叫ぶ老婆
〜身動きできない恐怖〜

その晩、中学生になっていた頃の私は居間で祖母と眠っていた。
それまでも幾度か、いわゆる「金縛り」と言う状態は頻繁に経験しており、
その都度、同じ場所で眠る事が気持ち悪いので寝場所は自分の部屋や居間などを
転々と変えていたのだが、その晩の金縛りは、いつもとは様子が異なっていたのだ。

私の経験していた「いつもの金縛り」とは、意識はハッキリとしているのだが、
身体は意思に全く反応せず、声も出せないで、ただ眼球だけが動く‥
つまり、視界だけが自由で他は全く力が入らない状態になのだが、「滅多」には霊の姿を見る事は無かった。

・・余談だが、私は金縛りにあうと「必死」に声を出そうとする。
何故なら声が少しでも出せれば、その瞬間に「金縛りが解ける」からなのだ。

・・ここで話を元に戻そう。その晩の金縛りはまるで「全身の筋肉が絞られる様だった」のだ。 隣に寝ている祖母に助けを求めようとしたが、
腕も動かせず声も出せないので到底、起こす事は無理な状態だった。

そこで私は今になって考えると「全く馬鹿げた思いつき」なのだが
「そういう時は弱気になってはいけないので強気でいなさい・・」
というテレビで見ていた「某・霊能者」の言葉を思い出して、
更に「曲解」してしまい、私は心の中で叫んだのだった。

「ふざけるな!馬鹿野郎!何やってんだテメェ!」
‥次の瞬間、私は後悔と共に選択を誤った事に嫌でも気がつく事となった。

何故なら更に激しく、全身を「絞り上げられた」のだ。
そこで私は慌てて、また心の中で必死に訴えたのだ。

「ごめんなさい!ごめんなさい!ごめんなさい!」と。
・・すると、少し緩めてくれた様だった..。それでも前の状態に戻っただけなのだが‥。
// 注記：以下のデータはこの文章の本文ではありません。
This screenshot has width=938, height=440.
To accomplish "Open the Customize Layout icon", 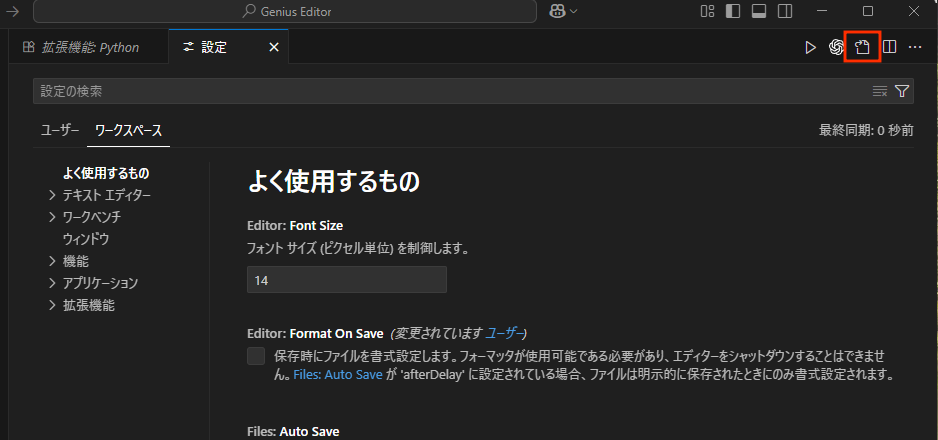I will tap(708, 12).
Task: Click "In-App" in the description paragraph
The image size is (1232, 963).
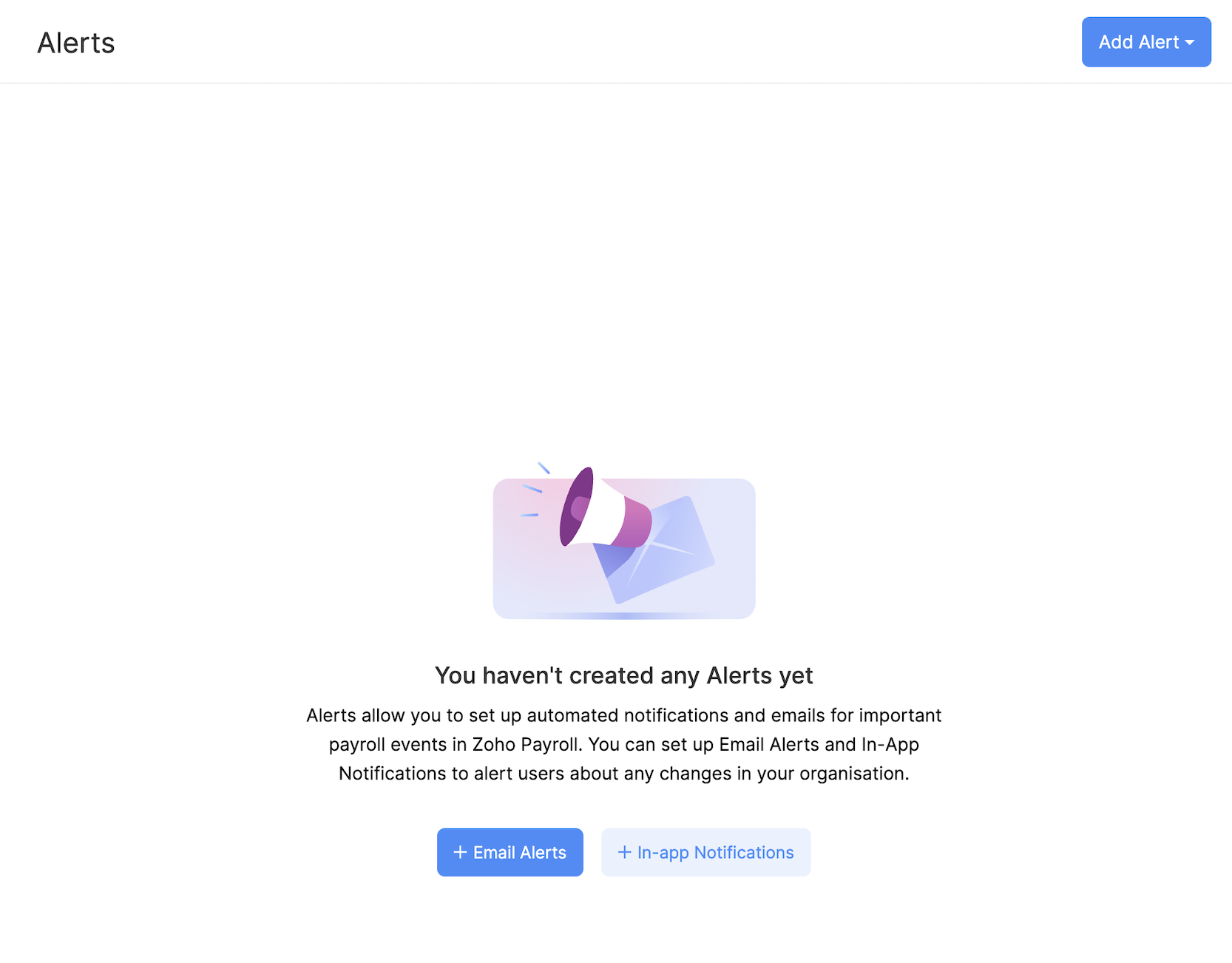Action: click(x=890, y=744)
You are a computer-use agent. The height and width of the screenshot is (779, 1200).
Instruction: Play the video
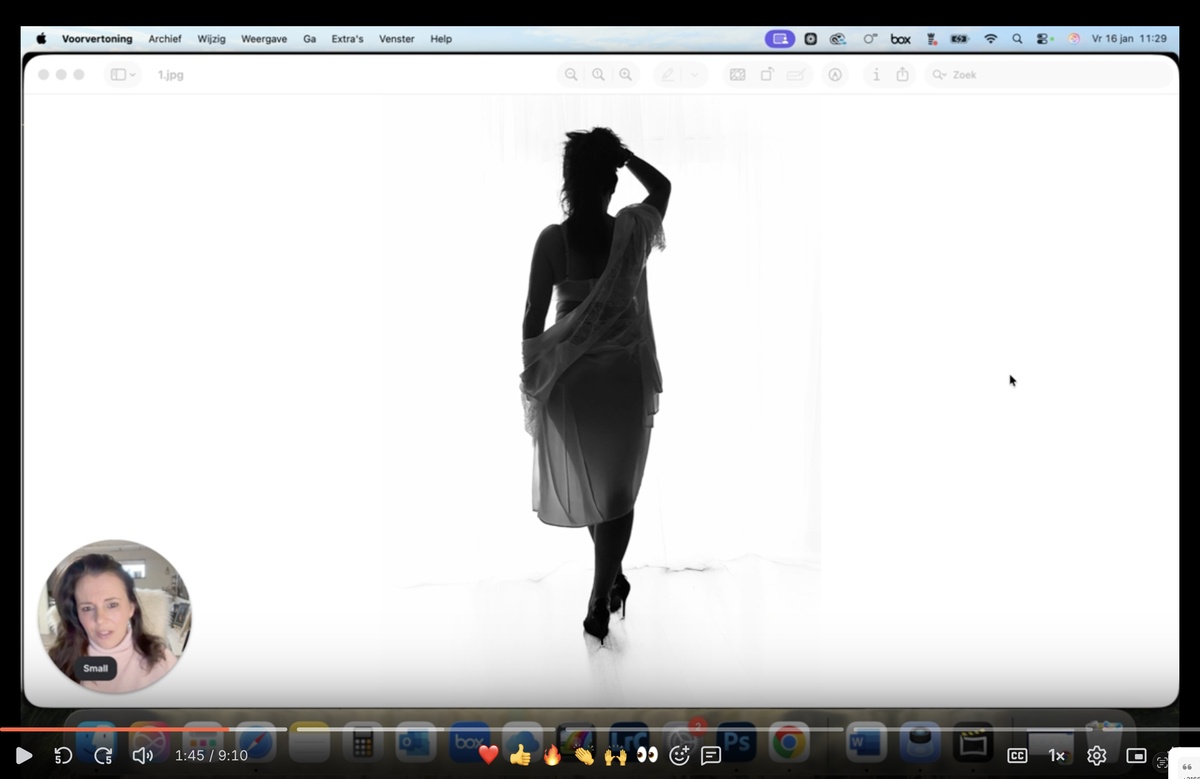24,756
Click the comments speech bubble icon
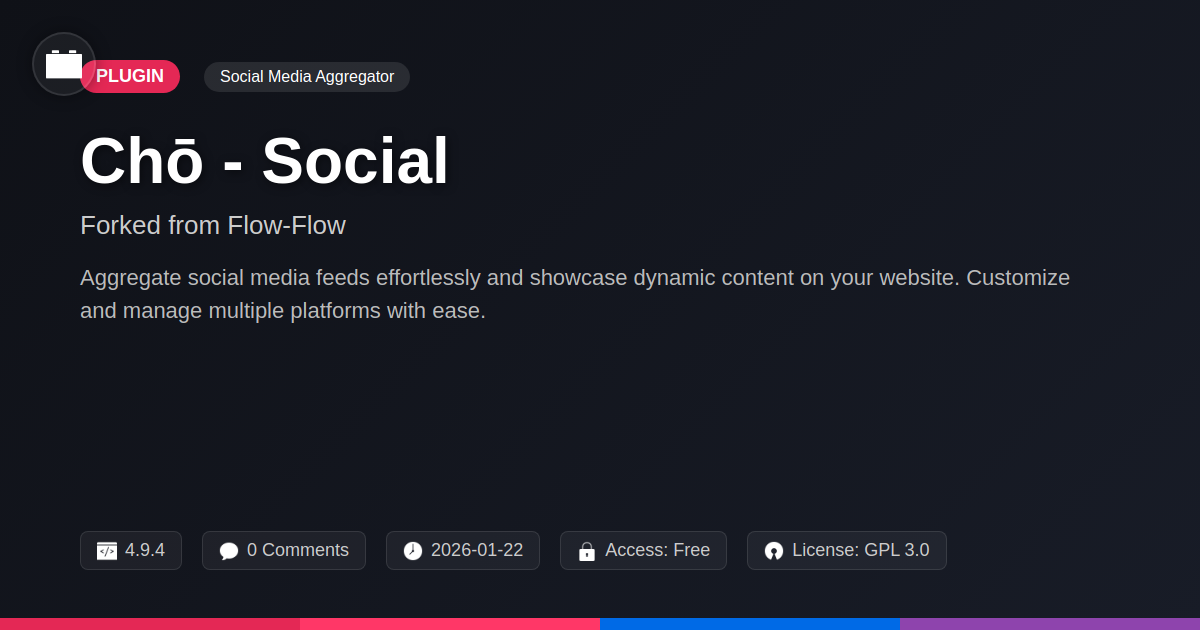This screenshot has height=630, width=1200. coord(229,551)
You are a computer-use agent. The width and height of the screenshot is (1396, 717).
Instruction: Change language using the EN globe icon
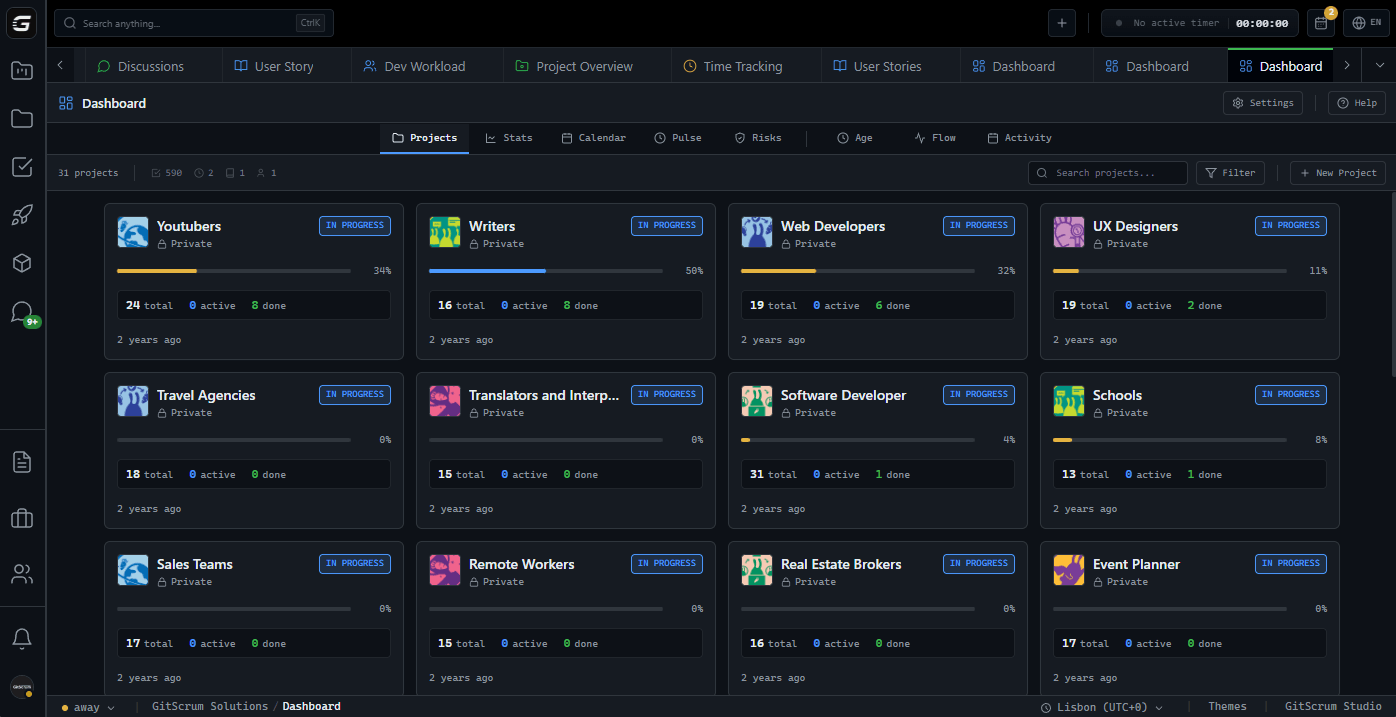(1366, 22)
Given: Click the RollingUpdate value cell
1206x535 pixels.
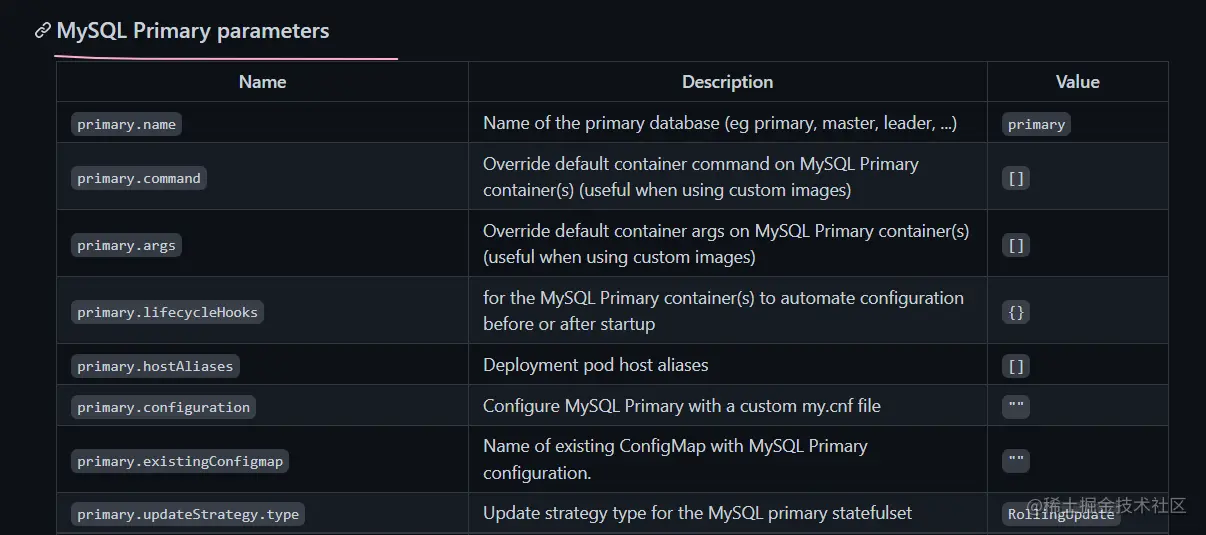Looking at the screenshot, I should (x=1061, y=514).
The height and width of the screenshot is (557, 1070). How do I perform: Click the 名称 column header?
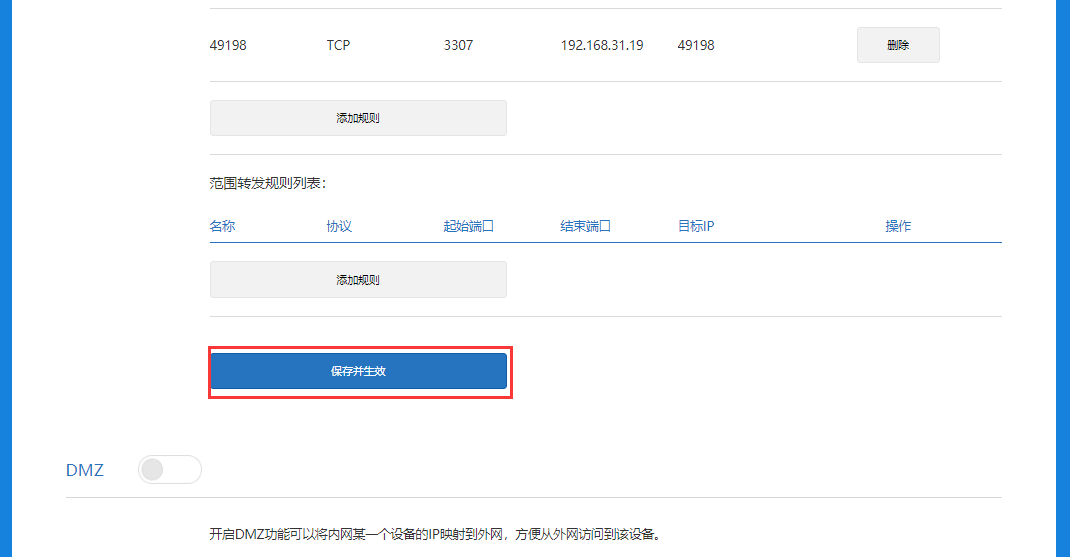pyautogui.click(x=222, y=226)
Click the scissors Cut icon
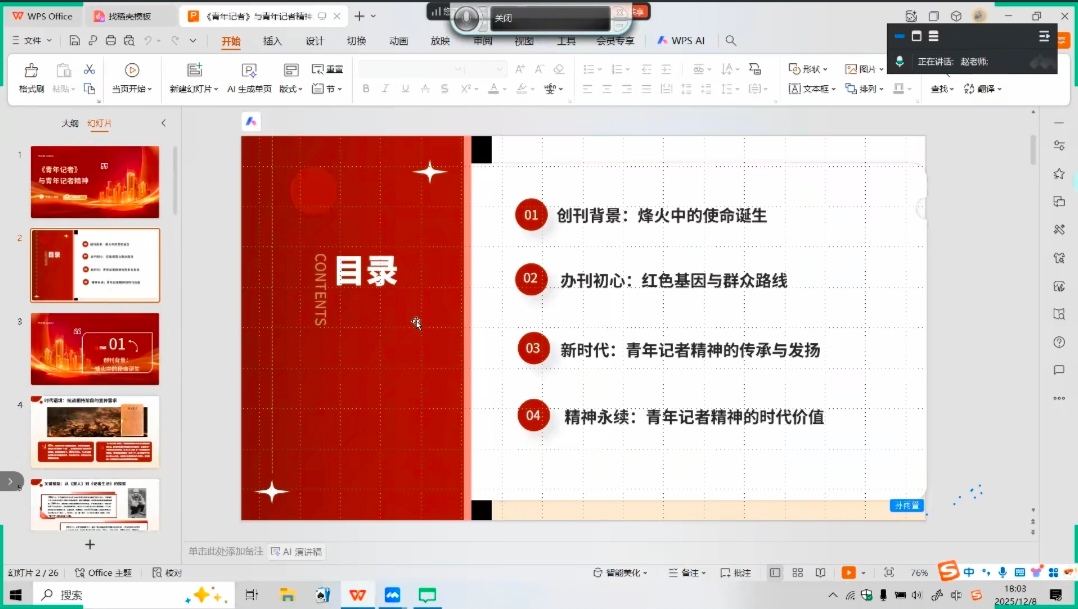Screen dimensions: 1078x609 pyautogui.click(x=89, y=69)
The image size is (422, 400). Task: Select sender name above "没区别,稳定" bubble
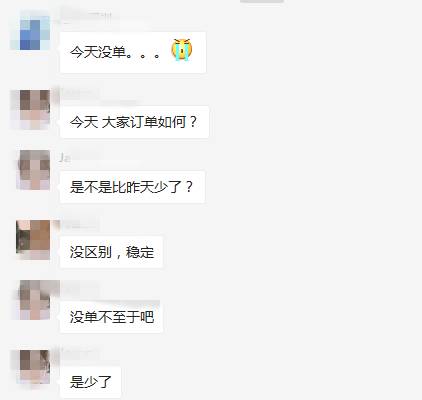79,224
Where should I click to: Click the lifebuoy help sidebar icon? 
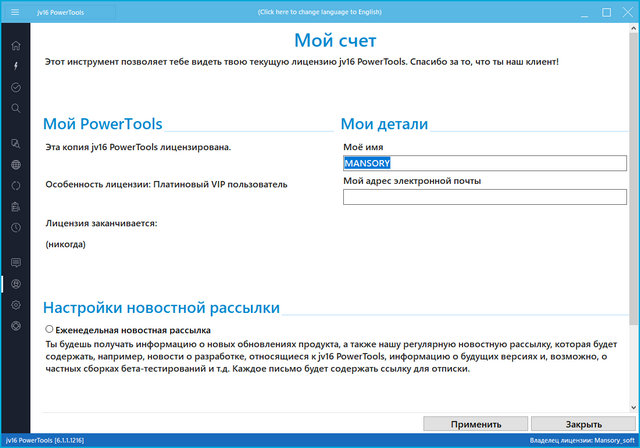coord(15,326)
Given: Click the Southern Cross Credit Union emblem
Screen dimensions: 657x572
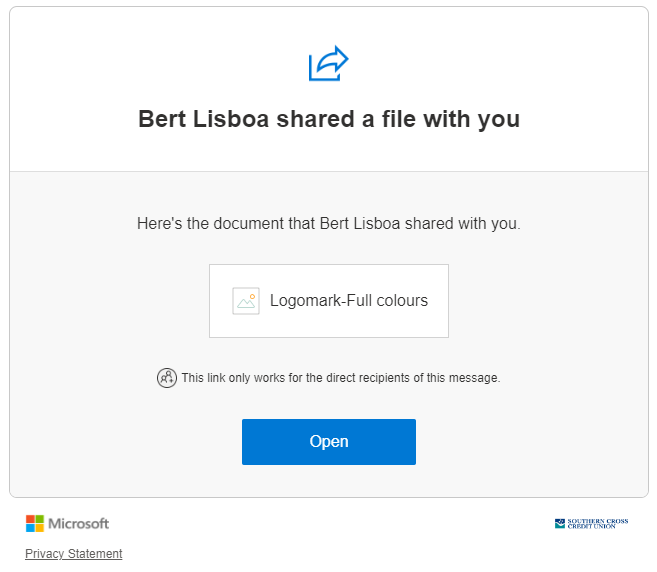Looking at the screenshot, I should click(560, 523).
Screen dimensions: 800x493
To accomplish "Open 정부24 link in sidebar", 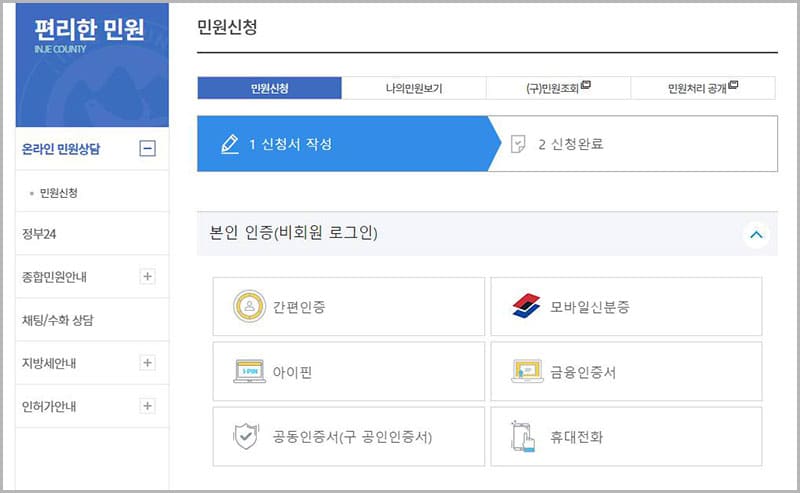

「ヤバイなぁ‥どうすればいいんだろう‥いつになったら解いてくれるんだろう‥」と、
息苦しい程の「絞り上げられる様な金縛り」の続く中で必死な私に
「更なる恐怖」が襲っってきたのだ。

隣に寝ていた祖母の口から、絞り出す様な叫び声があがったのだ。

「俺は幾百、幾万、幾億の女だ!俺は幾百、幾万、幾億の女だ!」
・・私は更なる恐怖と混乱におちいった。それもそうだろう。
全く、意味不明の言葉なのだから‥。

「ちょっと、俺まだ、つきあった事も無いし!幾百幾万幾億って何!
女なのに俺ってどっち!俺、身体、動かねェし!
このままバァさん起き上がってきて首でも絞められたら俺、死ぬ・・!?」


・・私は、もう完全にパニックにおちいってしまっていた。
‥幸いな事に?その後、程なく金縛りは解けたのだが、
慌てて祖母を起こして事情を説明した(もちろん冷静にでは無かったのだが)私に、
当の祖母は一言。 「‥あら?そうかね?」 の一言を残し、また寝入ってしまったのだった。

私の家系では、いわゆる「霊体験」に遭遇してしまうのは私自身だけである。
・・とは言っても「娘」には遺伝してしまっている感じがするので
「簡易的なお払い」程度は「教育」の一環として教えているが・・。

ともかく「疑われる事は無い」のだが、いまひとつ「理解」してはもらえないのだ。
ただ、命の危険まで感じた金縛りは私にとっては「この時だけ」であった‥。

それも「金縛りで..」という限定ではあるのだが。